[Directions for this task]: Look through the records below, count the lines with the word "circle", and reply with only the number.

┄┄┄┄┄┄┄┄┄┄

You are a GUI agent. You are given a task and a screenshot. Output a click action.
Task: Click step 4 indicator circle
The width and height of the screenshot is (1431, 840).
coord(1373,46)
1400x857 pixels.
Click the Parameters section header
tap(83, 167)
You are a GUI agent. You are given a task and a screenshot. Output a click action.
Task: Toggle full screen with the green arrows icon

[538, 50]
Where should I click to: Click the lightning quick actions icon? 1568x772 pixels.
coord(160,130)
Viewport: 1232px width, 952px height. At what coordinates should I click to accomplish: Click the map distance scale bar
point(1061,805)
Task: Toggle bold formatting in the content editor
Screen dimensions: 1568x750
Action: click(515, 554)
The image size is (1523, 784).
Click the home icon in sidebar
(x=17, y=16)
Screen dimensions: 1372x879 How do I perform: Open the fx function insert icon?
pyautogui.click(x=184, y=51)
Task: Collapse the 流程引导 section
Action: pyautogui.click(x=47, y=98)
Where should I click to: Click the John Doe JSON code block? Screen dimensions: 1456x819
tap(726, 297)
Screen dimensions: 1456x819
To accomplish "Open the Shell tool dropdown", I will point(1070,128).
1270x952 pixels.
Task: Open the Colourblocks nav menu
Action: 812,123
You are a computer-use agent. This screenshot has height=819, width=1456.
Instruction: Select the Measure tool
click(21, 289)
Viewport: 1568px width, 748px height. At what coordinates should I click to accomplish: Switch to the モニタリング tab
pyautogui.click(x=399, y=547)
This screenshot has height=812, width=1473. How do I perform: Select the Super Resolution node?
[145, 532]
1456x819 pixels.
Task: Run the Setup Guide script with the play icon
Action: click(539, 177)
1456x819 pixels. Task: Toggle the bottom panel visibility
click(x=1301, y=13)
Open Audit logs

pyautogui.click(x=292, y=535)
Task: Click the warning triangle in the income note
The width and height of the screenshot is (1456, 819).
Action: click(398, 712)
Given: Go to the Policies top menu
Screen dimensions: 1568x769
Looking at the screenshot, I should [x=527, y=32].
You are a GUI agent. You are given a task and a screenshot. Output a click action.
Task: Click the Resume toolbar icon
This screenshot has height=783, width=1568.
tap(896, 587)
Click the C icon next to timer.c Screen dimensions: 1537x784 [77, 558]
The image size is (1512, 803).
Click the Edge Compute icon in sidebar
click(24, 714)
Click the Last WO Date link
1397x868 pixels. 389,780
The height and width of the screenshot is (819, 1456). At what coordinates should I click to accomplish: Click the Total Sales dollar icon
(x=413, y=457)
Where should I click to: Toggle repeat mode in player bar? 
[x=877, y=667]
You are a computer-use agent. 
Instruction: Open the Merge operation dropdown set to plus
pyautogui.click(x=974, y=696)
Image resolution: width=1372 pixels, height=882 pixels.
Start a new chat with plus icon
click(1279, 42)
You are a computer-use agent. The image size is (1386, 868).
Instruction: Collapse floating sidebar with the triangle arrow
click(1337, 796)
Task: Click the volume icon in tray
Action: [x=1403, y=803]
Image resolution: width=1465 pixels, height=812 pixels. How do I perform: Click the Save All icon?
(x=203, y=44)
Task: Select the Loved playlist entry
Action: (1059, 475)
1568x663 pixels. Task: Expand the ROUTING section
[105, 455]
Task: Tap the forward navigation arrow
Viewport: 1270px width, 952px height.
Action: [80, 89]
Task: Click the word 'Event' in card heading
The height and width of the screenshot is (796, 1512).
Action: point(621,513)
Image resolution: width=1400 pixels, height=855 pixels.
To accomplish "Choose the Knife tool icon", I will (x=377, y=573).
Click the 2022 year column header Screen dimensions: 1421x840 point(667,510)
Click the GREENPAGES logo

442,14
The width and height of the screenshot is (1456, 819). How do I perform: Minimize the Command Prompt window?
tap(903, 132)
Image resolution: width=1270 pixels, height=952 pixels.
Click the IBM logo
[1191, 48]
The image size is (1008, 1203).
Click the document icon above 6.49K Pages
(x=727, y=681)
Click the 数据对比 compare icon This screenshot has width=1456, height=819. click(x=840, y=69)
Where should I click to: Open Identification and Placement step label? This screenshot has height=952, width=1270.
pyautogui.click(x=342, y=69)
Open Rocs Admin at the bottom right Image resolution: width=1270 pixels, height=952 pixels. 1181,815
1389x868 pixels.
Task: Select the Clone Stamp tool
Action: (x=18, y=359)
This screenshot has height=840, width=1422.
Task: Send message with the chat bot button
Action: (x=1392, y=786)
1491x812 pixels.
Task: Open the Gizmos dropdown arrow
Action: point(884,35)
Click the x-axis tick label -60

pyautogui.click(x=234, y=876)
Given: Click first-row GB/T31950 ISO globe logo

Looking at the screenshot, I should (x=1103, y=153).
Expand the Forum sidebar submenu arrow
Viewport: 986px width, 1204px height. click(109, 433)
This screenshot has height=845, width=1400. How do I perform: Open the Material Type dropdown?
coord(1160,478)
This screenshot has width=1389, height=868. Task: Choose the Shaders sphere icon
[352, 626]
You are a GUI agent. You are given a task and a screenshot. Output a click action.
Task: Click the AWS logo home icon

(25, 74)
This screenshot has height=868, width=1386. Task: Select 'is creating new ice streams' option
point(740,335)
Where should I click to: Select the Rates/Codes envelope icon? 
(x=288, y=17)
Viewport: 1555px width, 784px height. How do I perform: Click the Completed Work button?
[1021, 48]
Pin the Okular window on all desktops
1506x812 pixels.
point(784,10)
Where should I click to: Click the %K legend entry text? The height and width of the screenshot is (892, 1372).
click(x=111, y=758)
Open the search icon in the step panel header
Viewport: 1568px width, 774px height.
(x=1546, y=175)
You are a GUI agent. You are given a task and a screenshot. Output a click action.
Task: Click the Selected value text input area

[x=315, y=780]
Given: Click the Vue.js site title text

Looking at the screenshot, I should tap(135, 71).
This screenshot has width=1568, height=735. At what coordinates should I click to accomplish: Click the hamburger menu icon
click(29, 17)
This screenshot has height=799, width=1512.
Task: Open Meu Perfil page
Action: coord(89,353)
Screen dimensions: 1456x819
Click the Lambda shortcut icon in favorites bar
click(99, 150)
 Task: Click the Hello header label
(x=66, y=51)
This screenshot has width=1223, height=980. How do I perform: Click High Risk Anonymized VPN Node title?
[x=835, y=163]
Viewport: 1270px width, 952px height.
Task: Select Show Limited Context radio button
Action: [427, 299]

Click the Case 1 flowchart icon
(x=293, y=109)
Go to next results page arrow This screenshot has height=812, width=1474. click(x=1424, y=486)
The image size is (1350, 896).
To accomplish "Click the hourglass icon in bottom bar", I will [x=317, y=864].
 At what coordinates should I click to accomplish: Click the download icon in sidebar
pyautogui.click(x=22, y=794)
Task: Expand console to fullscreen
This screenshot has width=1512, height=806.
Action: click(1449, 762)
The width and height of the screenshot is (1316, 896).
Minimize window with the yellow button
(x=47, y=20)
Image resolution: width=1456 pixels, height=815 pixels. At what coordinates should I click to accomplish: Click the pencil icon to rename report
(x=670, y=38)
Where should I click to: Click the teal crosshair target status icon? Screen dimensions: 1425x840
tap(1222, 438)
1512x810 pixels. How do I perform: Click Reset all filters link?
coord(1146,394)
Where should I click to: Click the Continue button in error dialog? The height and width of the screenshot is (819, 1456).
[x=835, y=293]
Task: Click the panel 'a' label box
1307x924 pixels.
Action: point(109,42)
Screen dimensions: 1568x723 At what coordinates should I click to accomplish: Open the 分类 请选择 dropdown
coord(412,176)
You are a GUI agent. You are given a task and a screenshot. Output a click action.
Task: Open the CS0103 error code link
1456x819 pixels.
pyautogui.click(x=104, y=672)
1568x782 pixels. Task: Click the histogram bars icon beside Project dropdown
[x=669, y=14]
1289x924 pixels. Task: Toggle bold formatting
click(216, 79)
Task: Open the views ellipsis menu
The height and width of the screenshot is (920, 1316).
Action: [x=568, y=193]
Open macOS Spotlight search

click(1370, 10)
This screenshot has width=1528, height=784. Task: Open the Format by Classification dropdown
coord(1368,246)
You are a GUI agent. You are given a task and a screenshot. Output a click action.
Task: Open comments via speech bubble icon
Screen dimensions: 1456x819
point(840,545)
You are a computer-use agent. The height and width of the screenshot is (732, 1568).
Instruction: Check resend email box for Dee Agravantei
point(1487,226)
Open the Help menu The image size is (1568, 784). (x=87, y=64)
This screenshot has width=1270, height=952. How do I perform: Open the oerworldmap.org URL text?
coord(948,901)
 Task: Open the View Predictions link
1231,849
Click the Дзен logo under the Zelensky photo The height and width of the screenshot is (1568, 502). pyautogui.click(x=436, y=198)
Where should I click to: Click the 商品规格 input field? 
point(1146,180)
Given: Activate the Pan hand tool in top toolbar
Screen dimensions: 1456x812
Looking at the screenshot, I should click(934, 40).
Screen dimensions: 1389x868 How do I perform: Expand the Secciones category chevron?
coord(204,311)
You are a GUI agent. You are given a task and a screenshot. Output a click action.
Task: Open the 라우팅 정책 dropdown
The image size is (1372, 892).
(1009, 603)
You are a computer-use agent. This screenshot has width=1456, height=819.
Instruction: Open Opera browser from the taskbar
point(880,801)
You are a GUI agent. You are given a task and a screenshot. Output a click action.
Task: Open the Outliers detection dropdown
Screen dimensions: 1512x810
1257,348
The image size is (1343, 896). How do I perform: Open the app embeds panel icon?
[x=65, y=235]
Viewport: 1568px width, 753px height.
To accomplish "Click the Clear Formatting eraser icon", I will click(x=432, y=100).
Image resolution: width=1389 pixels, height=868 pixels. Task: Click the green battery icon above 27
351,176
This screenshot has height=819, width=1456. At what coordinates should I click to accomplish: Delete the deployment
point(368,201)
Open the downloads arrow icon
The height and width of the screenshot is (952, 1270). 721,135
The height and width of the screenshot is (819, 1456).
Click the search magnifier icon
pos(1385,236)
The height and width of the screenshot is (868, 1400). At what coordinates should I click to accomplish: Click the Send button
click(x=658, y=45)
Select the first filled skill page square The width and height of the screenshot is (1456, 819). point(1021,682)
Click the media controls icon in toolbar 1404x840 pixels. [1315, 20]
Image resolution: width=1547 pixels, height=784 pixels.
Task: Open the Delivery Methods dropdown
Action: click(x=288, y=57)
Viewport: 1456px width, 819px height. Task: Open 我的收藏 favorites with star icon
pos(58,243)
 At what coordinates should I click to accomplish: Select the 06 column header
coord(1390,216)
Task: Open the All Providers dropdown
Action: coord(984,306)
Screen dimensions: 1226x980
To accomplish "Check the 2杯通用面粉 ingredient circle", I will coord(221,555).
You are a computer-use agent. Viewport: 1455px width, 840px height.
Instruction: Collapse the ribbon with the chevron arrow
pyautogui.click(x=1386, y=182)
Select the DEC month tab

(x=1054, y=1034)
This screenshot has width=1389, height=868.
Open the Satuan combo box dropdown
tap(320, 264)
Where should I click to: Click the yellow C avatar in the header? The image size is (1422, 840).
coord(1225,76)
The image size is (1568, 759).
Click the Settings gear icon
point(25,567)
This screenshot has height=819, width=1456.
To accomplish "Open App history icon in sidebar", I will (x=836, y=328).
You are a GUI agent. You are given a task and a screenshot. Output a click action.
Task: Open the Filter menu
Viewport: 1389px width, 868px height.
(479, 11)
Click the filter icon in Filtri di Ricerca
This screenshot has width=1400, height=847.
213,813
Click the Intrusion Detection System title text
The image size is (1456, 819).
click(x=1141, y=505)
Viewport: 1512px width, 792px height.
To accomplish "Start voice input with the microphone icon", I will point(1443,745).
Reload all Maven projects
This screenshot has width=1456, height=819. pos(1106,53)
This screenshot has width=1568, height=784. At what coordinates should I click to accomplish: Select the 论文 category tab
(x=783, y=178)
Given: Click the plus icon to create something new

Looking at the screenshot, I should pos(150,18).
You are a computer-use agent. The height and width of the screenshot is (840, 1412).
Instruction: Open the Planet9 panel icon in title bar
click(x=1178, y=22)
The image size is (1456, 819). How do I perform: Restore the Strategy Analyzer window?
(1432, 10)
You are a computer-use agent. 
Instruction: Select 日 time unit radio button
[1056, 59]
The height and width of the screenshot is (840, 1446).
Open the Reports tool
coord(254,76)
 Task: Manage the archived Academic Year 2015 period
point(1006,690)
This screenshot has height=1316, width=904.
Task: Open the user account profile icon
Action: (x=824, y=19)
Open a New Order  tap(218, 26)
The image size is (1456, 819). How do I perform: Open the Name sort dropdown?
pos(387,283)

┄┄┄┄┄┄┄┄┄┄

[Response to the task]: 2